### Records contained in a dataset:
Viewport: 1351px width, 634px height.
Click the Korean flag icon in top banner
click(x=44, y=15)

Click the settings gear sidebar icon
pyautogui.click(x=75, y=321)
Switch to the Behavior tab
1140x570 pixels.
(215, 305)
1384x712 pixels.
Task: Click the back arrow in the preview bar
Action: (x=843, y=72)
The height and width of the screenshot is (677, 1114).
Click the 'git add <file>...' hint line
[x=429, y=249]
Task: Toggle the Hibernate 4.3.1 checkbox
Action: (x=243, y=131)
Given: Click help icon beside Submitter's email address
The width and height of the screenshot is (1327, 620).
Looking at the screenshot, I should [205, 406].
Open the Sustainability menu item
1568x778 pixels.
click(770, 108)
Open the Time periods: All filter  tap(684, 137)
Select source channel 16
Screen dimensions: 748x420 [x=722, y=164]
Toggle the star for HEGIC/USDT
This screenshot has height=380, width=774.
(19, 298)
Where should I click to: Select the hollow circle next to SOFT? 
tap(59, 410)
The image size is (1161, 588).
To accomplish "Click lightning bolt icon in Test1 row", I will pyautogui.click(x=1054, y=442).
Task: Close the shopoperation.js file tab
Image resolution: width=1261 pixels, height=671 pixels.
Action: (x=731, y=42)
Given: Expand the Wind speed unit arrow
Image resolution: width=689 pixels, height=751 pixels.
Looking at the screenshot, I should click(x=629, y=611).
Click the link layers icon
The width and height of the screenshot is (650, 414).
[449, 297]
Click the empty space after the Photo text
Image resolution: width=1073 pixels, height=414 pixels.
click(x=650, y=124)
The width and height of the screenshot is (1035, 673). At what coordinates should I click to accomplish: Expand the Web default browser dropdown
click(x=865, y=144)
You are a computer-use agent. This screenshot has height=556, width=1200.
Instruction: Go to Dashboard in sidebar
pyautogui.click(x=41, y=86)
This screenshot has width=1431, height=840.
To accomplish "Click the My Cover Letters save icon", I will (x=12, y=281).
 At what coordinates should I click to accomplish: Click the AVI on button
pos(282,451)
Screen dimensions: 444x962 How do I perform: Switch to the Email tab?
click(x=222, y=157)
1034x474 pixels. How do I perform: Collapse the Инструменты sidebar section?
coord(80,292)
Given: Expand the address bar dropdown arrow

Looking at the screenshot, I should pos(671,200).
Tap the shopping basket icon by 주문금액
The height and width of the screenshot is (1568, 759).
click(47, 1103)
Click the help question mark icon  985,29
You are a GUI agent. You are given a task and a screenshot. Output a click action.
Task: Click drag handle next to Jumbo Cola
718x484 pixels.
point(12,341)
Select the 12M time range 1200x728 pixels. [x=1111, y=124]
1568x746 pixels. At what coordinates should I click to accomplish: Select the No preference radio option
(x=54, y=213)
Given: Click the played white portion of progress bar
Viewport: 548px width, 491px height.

### EXERCISE BRIEF:
Every line above from the line with "At what coordinates should I click to accomplish: Click" to the line with "Select the 12M" is wanted, ends included; write them out exactly and add no other line.

### RESPONSE TO THE TASK:
 At what coordinates should I click to accomplish: Click the AVI on button
pos(282,451)
Screen dimensions: 444x962 How do I perform: Switch to the Email tab?
click(x=222, y=157)
1034x474 pixels. How do I perform: Collapse the Инструменты sidebar section?
coord(80,292)
Given: Expand the address bar dropdown arrow

Looking at the screenshot, I should pos(671,200).
Tap the shopping basket icon by 주문금액
The height and width of the screenshot is (1568, 759).
click(47, 1103)
Click the help question mark icon  985,29
You are a GUI agent. You are given a task and a screenshot. Output a click action.
Task: Click drag handle next to Jumbo Cola
718x484 pixels.
point(12,341)
Select the 12M time range 1200x728 pixels. [x=1111, y=124]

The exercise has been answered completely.